23. The Crab Nebula – a painting by Sumita



Way back in 1054 Chinese astronomers recorded a supernova (a cataclysmic explosion of a dying star). They recorded that for three weeks this star was visible even in daylight as bright as a full moon. Till date the stellar material flung out is visible through telescopes and even binoculars, and is called the Crab Nebula. It has become a spinning neutron star, a pulsar, spinning 30 times per second. Supernovae are giant clouds of gas (hydrogen and helium) and dust. A disturbance due to, say, an explosion in a nearby star can bring the spinning particles closer and closer till gravitational attraction makes them clump together and thus start the birth of a new star.

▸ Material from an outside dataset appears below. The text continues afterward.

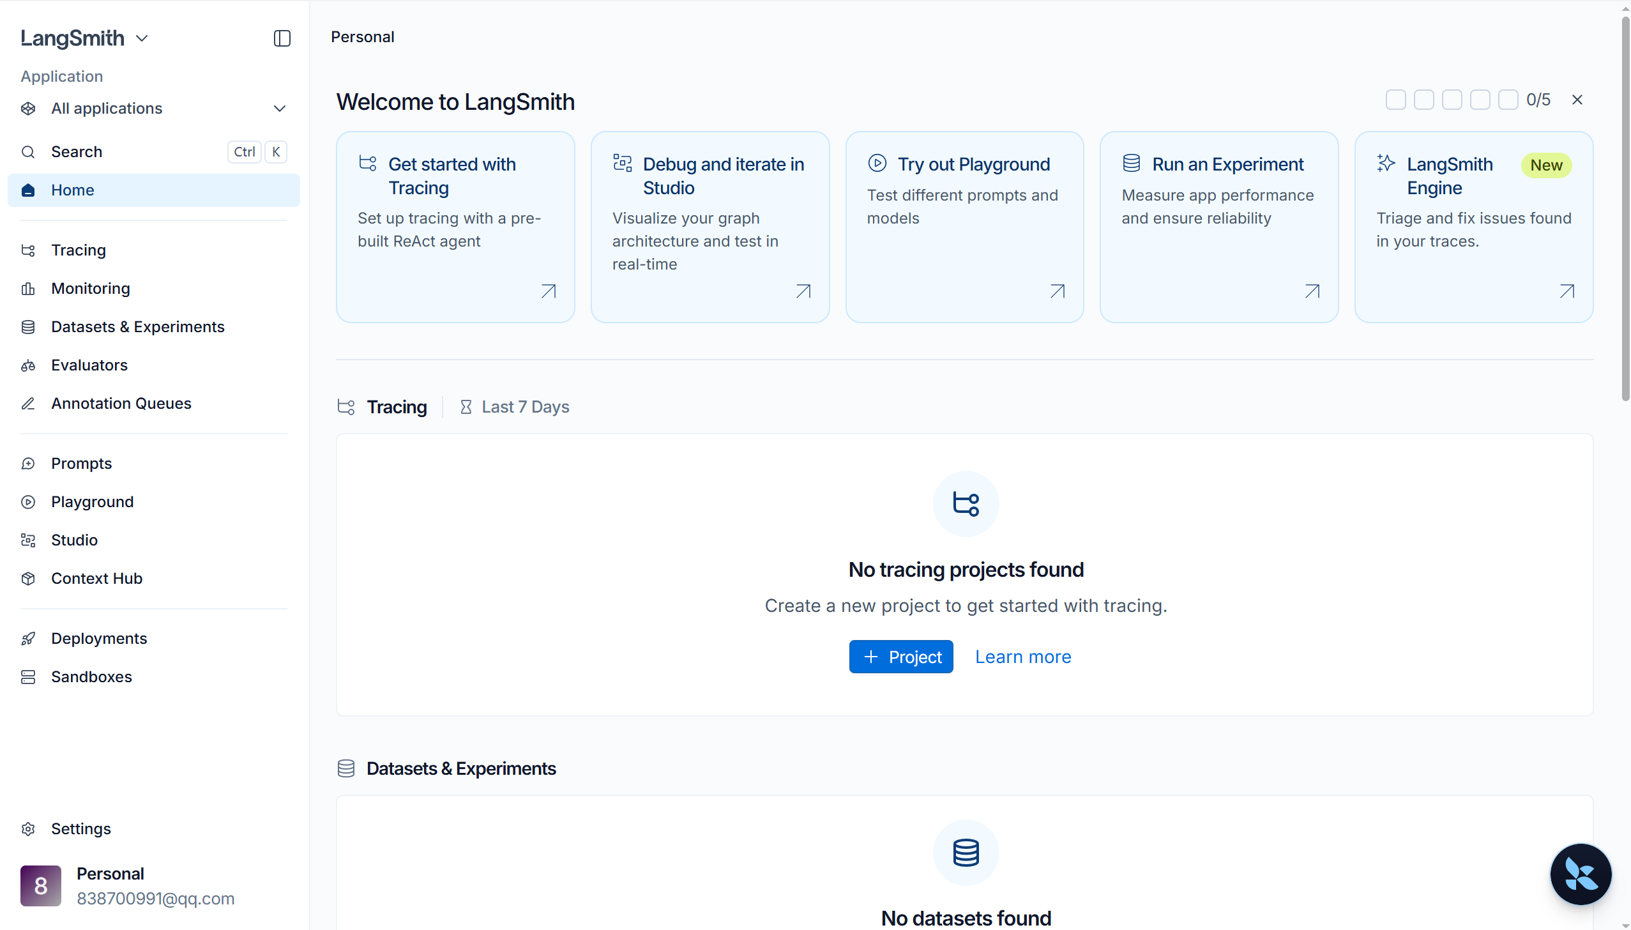Tick the fifth onboarding progress checkbox
The image size is (1631, 930).
[x=1508, y=100]
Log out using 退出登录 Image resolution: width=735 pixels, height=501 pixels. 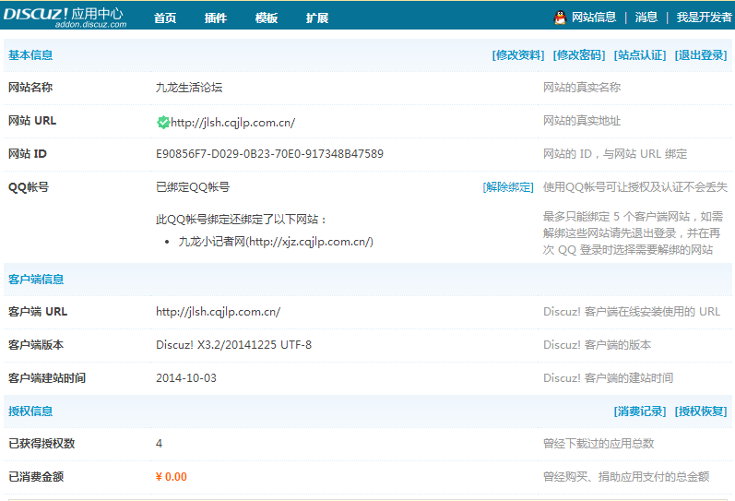pos(701,55)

So a star dies and many others are born! One of the super giant stars which is under keen observation and is likely to blow itself up like the Crab nebula, is the Betelgeuse in the Orion Constellation (640 light years away). It is speculated that whenever this happens (from now to any time over the next million years), it will be the most spectacular event ever seen. This is the ninth brightest Star in the night sky and the second brightest in the Orion constellation.
Supernovae are part of many legends – the three wise men who followed a bright star to the baby Jesus, is one. I saw some NASA pictures of the Crab Nebula and was totally mesmerised by its beauty and felt a great urge to paint it. Here’s my impression of the Crab Nebula on canvas with oil.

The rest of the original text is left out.